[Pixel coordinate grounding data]
★ ★ ★

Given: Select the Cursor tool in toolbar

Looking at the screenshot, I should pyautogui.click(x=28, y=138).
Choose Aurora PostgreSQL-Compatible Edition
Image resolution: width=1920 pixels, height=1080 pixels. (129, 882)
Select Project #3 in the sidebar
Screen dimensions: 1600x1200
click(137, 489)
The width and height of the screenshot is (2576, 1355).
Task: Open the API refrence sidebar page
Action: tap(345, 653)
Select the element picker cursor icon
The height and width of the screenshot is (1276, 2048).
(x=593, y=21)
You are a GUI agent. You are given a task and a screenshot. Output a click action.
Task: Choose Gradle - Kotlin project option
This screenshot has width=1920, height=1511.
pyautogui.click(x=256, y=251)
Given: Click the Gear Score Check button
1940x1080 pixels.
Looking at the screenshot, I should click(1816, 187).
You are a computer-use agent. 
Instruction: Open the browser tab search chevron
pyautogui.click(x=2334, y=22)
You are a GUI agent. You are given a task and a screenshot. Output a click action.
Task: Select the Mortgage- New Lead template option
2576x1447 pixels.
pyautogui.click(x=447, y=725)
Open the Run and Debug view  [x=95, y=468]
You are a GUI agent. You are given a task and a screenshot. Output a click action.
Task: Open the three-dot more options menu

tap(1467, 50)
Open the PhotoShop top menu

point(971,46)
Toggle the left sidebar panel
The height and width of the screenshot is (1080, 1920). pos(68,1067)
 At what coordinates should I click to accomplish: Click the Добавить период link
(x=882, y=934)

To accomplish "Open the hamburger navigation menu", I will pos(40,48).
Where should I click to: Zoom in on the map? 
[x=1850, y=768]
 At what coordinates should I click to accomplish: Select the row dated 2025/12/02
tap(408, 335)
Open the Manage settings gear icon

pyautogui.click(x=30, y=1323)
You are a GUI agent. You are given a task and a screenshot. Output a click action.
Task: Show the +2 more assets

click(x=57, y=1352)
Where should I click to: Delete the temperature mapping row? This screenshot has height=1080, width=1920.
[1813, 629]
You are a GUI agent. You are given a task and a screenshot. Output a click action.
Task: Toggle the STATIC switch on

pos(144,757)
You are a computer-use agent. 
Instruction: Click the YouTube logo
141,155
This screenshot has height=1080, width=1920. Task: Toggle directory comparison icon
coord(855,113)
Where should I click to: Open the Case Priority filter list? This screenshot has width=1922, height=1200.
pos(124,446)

★ ★ ★

## What you have to do:
Repeat word for word from the line holding "This screenshot has height=1080, width=1920. Task: Toggle" down to the last line above, including both.

## Answer space:
This screenshot has height=1080, width=1920. Task: Toggle directory comparison icon
coord(855,113)
Where should I click to: Open the Case Priority filter list? This screenshot has width=1922, height=1200.
pos(124,446)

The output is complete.